-------- Given records --------

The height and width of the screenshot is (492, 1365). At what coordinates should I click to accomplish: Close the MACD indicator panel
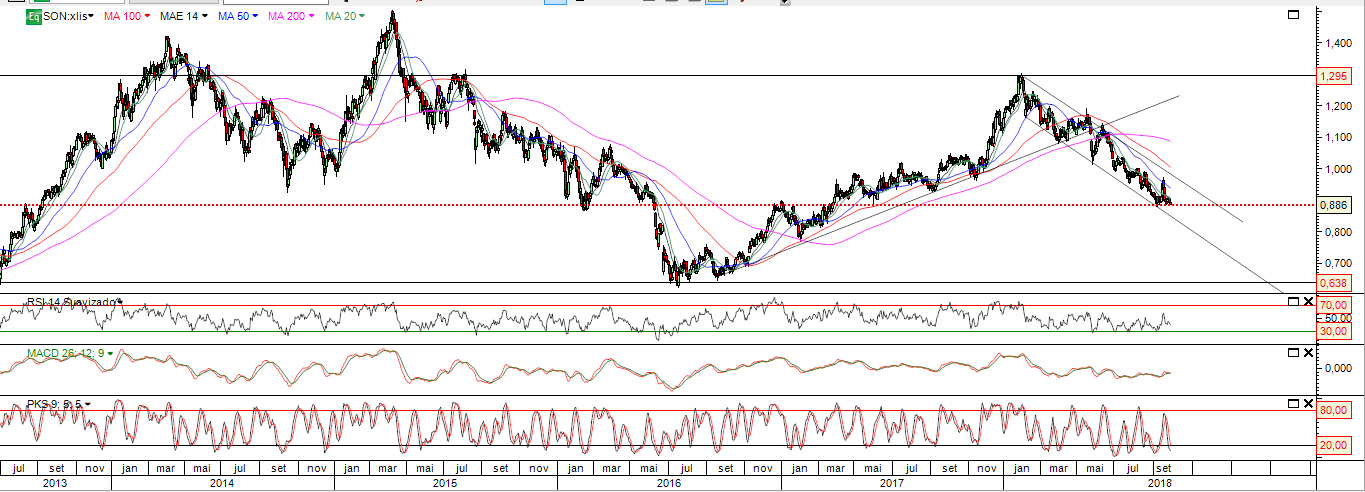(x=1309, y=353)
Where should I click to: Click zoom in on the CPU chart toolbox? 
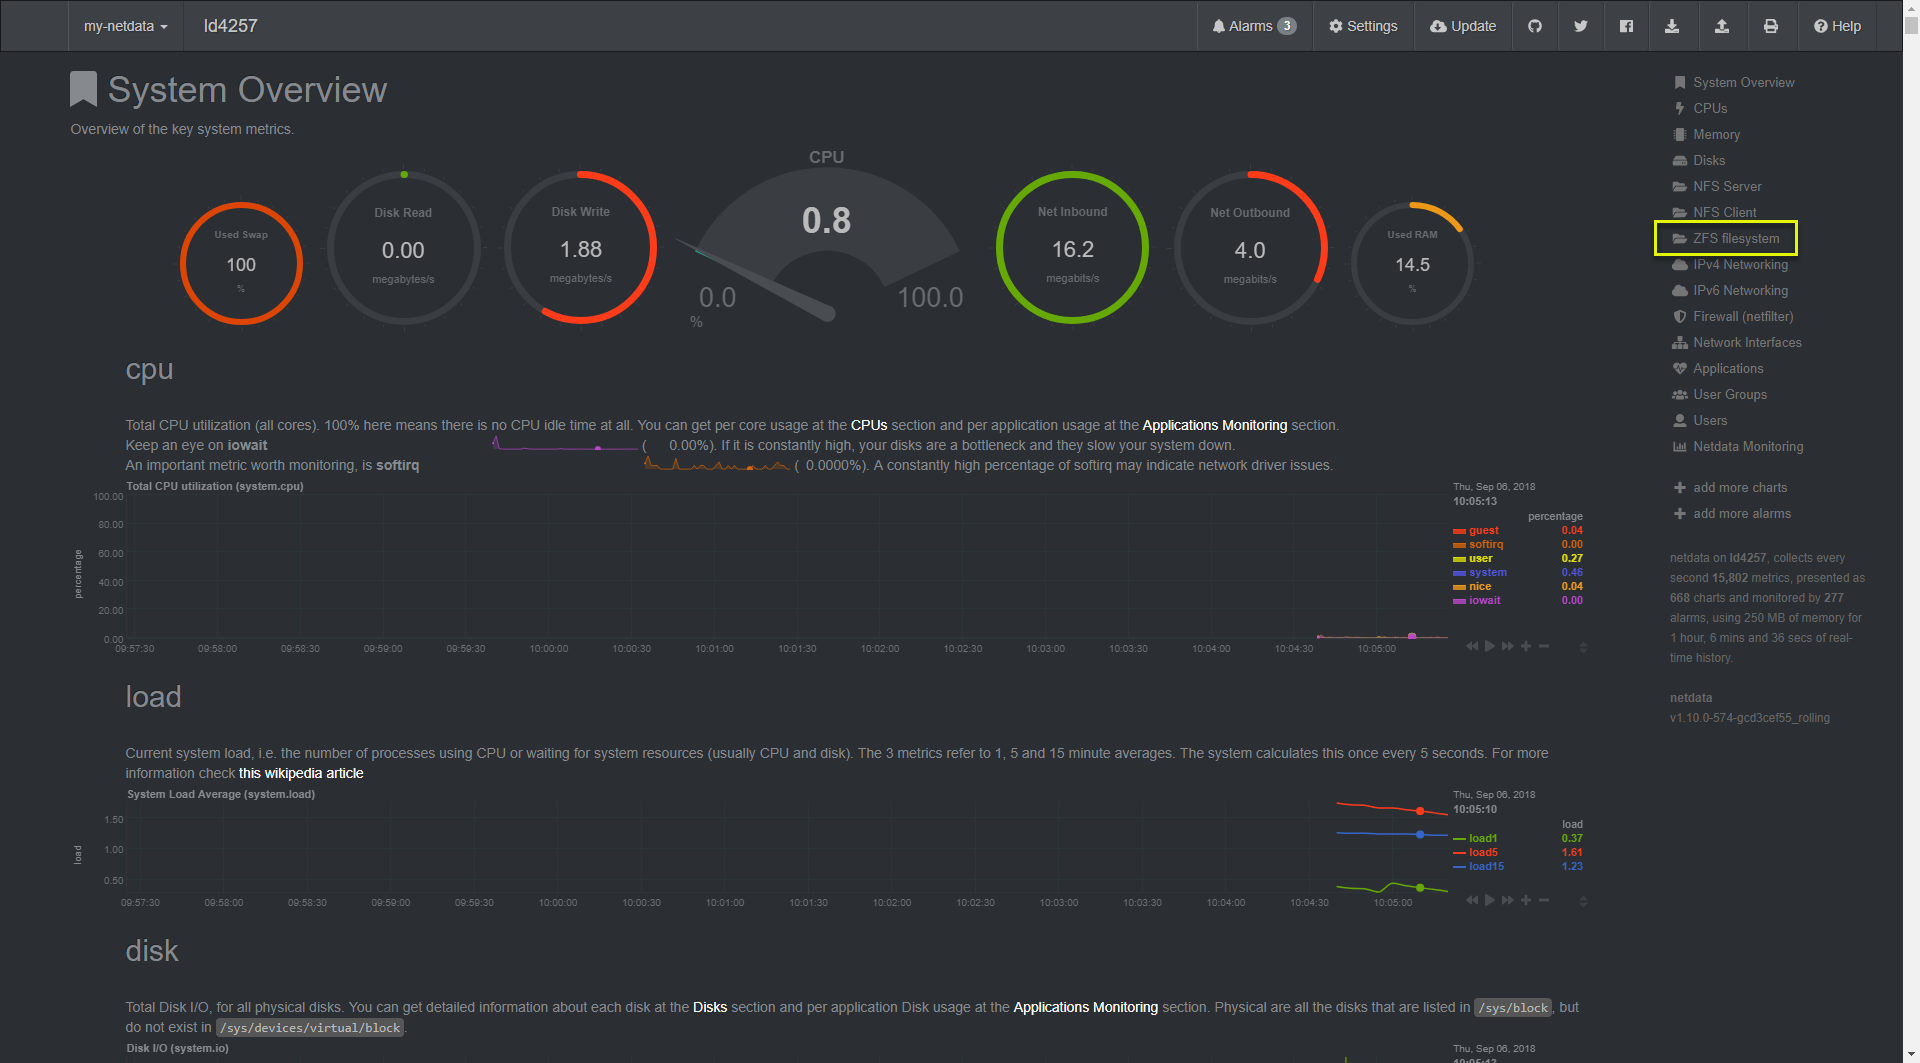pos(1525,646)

--------
-------- Given records --------

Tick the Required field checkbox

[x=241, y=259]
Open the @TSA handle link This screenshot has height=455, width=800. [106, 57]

--------

What the exercise asks: Between the lines holding "The height and" and "pos(1525,646)", inclusive, swap "panel" for "window" and reproduce those entries otherwise unchanged, leaving out the pictures.

Written reply:
The height and width of the screenshot is (492, 1365). At what coordinates should I click to accomplish: Close the MACD indicator window
(x=1309, y=353)
Where should I click to: Click zoom in on the CPU chart toolbox? 
pos(1525,646)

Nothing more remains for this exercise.